* Begin Records provided *
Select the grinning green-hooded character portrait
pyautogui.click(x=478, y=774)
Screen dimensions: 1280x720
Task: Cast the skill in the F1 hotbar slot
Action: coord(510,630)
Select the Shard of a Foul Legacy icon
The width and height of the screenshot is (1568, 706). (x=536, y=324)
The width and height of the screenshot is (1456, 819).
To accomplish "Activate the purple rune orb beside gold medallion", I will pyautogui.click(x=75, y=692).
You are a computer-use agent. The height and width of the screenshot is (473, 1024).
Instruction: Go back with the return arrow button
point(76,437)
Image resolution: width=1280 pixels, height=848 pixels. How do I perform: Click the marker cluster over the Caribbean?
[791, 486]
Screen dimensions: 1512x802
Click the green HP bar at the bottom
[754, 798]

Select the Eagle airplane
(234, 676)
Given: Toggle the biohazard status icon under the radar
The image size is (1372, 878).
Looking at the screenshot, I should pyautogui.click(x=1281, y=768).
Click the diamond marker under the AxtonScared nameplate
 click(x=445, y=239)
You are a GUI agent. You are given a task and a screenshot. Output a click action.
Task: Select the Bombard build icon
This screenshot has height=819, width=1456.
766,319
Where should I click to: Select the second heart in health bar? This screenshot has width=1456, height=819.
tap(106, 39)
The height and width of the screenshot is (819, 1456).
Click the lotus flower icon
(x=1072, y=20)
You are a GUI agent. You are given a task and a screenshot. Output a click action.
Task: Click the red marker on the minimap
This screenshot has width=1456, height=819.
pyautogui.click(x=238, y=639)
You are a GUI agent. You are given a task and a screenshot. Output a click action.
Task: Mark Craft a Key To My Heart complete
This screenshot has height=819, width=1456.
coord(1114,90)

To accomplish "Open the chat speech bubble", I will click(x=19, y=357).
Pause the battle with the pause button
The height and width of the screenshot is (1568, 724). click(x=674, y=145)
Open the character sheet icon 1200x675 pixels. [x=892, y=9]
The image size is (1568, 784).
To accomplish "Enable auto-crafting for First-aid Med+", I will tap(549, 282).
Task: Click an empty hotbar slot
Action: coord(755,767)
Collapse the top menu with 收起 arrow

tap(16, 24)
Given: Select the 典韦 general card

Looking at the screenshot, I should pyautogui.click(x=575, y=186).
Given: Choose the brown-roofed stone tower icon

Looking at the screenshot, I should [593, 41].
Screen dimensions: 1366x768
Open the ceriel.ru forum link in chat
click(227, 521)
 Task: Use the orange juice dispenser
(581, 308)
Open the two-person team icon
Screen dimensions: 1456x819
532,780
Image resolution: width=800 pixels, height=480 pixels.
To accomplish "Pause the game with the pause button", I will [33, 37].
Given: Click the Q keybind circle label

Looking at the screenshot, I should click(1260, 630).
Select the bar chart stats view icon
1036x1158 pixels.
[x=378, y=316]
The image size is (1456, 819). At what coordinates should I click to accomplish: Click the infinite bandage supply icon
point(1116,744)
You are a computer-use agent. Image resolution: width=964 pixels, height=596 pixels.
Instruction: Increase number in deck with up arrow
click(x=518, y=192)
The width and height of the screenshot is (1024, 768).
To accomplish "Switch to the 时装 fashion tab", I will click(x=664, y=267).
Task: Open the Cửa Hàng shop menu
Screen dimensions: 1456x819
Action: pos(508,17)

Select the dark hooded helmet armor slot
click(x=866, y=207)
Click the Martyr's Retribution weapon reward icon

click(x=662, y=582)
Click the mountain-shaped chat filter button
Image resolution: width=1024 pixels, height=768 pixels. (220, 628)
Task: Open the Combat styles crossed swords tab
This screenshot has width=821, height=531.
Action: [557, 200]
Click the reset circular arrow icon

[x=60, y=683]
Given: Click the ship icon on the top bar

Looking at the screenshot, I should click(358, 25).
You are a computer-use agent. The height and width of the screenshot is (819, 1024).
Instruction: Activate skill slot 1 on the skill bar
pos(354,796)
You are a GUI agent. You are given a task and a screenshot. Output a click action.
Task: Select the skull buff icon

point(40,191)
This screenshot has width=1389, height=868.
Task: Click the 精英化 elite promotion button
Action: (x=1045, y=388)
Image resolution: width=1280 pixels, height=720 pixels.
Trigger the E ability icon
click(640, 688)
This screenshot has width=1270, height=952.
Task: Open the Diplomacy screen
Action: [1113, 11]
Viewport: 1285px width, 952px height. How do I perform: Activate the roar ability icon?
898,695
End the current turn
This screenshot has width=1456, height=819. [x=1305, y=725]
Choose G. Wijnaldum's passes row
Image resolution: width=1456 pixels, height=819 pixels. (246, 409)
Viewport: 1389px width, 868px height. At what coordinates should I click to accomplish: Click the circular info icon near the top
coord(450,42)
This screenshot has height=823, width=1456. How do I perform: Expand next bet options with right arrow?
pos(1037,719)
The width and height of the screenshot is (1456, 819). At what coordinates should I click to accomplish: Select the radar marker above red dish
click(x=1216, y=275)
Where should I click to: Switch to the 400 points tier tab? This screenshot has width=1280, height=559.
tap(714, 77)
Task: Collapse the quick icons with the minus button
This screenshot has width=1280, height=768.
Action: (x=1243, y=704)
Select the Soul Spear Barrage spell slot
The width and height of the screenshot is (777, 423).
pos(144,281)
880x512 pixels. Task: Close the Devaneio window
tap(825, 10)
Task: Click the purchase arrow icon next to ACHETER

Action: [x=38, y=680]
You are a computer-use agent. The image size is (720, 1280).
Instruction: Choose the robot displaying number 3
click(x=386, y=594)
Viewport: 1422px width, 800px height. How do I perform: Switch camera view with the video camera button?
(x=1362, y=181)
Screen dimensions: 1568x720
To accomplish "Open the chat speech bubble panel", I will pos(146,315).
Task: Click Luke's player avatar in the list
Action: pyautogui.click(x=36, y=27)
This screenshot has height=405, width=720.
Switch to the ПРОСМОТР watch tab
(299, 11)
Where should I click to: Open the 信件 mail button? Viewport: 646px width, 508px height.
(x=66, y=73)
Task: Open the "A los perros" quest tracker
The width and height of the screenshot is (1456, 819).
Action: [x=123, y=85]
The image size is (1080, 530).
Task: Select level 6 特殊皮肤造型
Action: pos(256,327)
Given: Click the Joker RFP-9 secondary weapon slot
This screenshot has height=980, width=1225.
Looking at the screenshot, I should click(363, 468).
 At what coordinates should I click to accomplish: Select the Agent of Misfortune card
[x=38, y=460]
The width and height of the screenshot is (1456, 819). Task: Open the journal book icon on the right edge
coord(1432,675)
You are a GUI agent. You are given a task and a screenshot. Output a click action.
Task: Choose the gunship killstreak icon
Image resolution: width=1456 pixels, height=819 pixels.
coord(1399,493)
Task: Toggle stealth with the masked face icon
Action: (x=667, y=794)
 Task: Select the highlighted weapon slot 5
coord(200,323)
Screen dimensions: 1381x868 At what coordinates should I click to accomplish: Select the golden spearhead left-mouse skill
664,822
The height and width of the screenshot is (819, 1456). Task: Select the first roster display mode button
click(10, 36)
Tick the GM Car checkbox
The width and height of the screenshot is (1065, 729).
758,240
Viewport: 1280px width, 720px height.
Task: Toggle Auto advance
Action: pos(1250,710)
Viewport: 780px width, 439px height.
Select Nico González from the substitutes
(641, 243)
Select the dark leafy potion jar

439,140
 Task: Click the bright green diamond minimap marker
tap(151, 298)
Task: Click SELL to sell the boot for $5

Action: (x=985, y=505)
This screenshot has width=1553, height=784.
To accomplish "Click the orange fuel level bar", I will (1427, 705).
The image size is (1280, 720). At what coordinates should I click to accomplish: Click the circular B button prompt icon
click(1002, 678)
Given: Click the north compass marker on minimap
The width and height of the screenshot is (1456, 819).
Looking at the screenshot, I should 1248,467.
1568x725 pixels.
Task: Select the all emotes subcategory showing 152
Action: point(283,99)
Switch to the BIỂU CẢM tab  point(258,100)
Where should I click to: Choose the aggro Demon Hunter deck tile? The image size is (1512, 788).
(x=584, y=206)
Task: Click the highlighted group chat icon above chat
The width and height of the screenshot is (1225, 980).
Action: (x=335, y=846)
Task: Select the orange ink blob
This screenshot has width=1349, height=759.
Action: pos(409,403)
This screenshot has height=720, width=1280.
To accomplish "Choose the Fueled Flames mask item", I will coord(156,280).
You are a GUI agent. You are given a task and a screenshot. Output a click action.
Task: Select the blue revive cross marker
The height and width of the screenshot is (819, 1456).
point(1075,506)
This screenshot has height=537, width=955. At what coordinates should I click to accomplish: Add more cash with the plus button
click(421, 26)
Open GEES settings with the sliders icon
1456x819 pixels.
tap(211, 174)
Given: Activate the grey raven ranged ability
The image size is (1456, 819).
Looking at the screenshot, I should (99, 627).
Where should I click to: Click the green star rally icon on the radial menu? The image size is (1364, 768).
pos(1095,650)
* End Records provided *
▶ Directive: Pick out each line of the material that contains the word "Activate" and copy it in full.

▶ Correct output:
To accomplish "Activate the purple rune orb beside gold medallion", I will pyautogui.click(x=75, y=692).
Instruction: Activate skill slot 1 on the skill bar
Viewport: 1285px width, 952px height. How do I perform: Activate the roar ability icon?
Given: Activate the grey raven ranged ability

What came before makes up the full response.